La pensava così Armi Ratia, designer di tessuti e fondatrice dell’azienda finlandese Marimekko ("vestito di Maria") che spegne settanta candeline e le festeggia con un libro elegante, colorato, profumato di vita vissuta dal titolo "Marimekko. L’arte della stampa" (editore Marsilio), scritto da Laird Borrelli-Persson, responsabile dell’archivio di Vogue.com. Correva l’anno 1960 e Jackie Kennedy indossava un semplice abito rosa Marimekko sulla copertina della rivista “Sports Illustrated”. Anche la ex first lady italiana, Clio Napolitano, alternava le giacche sartoriali firmate Lella Curiel con le fantasie vivaci stampate a mano. Oltre 3500 pattern per vestiti, borse, accessori, ceramiche, biancheria per la casa, tessuti da arredo. Uno fra tutti: Unikko (Papavero), scelto per la copertina del volume, che migra dalla parete al guardaroba, dagli ombrelloni alle camicie plissettate, cambiando pelle come un serpente, senza mai smettere di annoiarci. E pensare che fu creato dalla pittrice e artigiana tessile Majia Isola in aperto contrasto con Armi Ratia che aveva messo al bando la produzione di motivi floreali. La magia caleidoscopica dei tessuti Marimekko spunta dalle macchine rotative dello stabilimento di Herttoniemi, a Helsinki: qui, la nobile tela di cotone, prende respiro e colore. "Perché sporcare una stoffa bianca se non si ha niente da dire?", si chiedeva Armi Ratia.
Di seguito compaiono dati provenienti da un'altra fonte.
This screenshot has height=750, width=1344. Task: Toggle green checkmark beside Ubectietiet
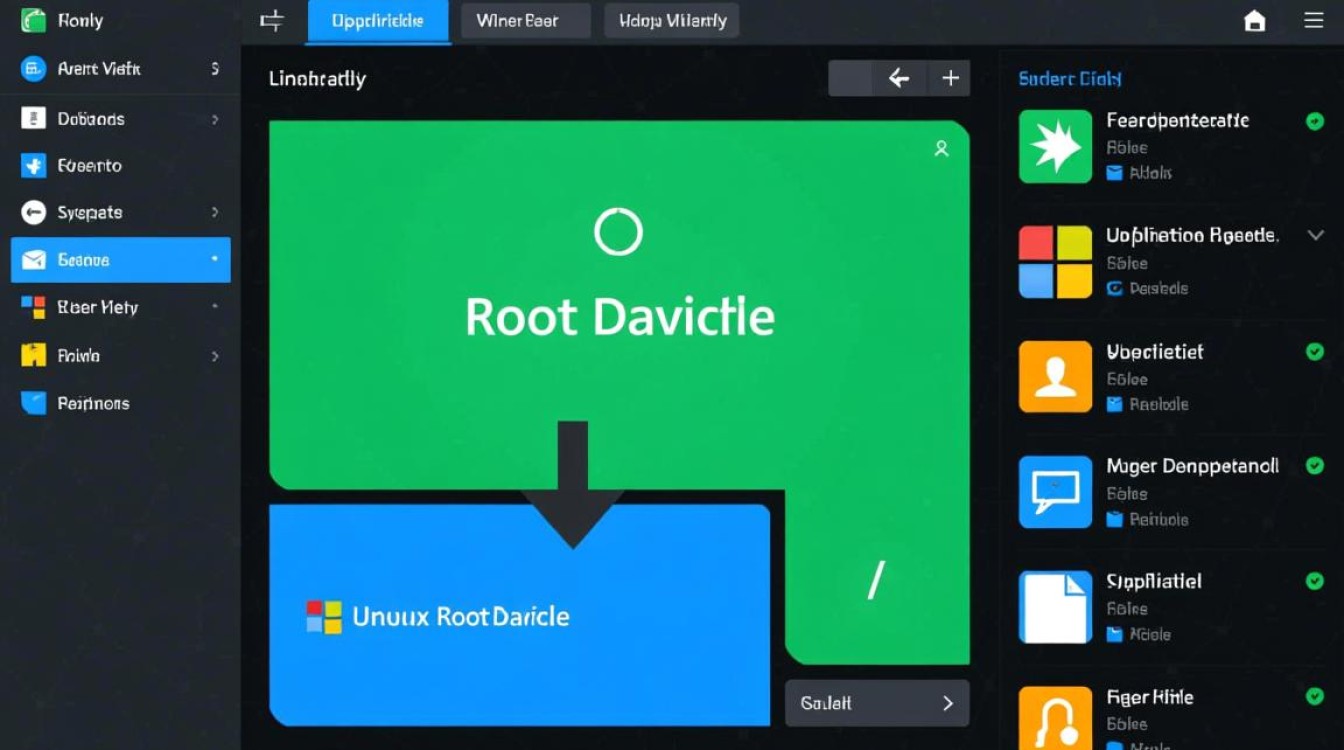point(1315,351)
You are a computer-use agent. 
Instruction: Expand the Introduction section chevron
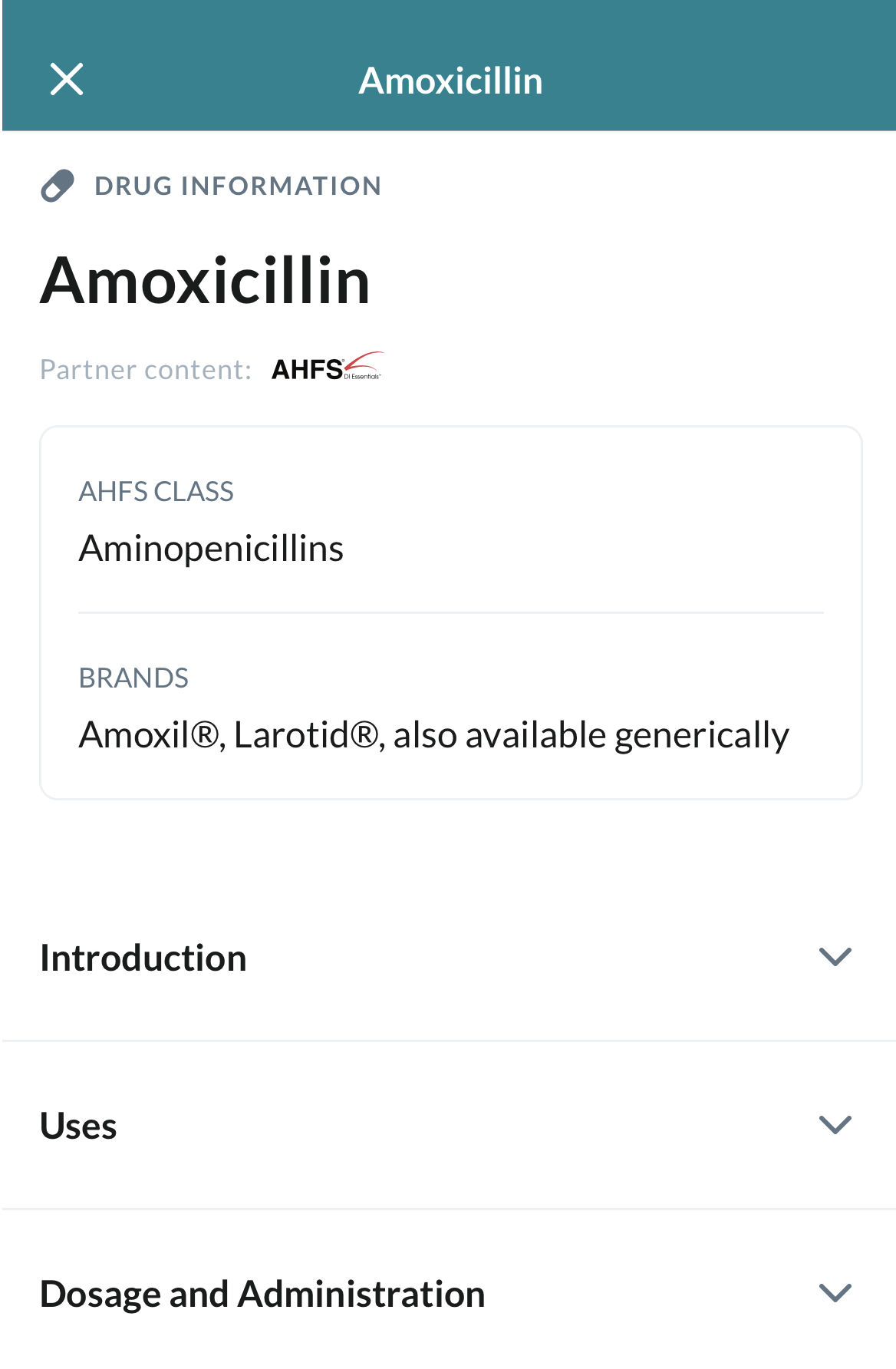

Molto forti i legami del brand scandinavo con l’architettura a cominciare dall’ispirazione al modernismo organico di Alvar Aalto e del Bauhaus, la scuola fondata dell’architetto tedesco Walter Gropius che conciliava creazione artistica e artigianato puro con la produzione in serie. Nel 1957, per esempio, Timo Sarpaneva, fra i maggiori designer e scultori finlandesi dell’epoca, pensò di organizzare una sfilata di moda per Marimekko alla Triennale di Milano. E, un giovane Giorgio Armani, vetrinista de La Rinascente, invitò il brand a esporre le sue collezioni nel reparto abbigliamento dei grandi magazzini milanesi.
Con la morte della fondatrice, nel 1979, iniziò la crisi dell’azienda ("È champagne oggi, preoccupazioni domani, caos il giovedì", diceva Armi Ratia) che passò di mano varie volte. Le fantasie iconiche di Marimekko tornarono alla ribalta grazie alla solita Carrie Bradshaw che, nella seconda stagione della serie "Sex and the City", sfoggiò bikini e abiti "made in Finland". Per il futuro, in un paese ricoperto di foreste, la svolta non può che essere green: dopo la produzione di una fibra ricavata dalla cellulosa di betulla, totalmente biodegradabile, il team creativo Marimekko, tutto al femminile, ha lanciato una collezione stampata con tintura indaco naturale, estratta dal guado (Isatis tinctoria). E si lavora sugli scarti di tessuto per creare nuovi capi patchwork. Per illuminare le aurore boreali del Nord e le grigie strade metropolitane di mezzo mondo.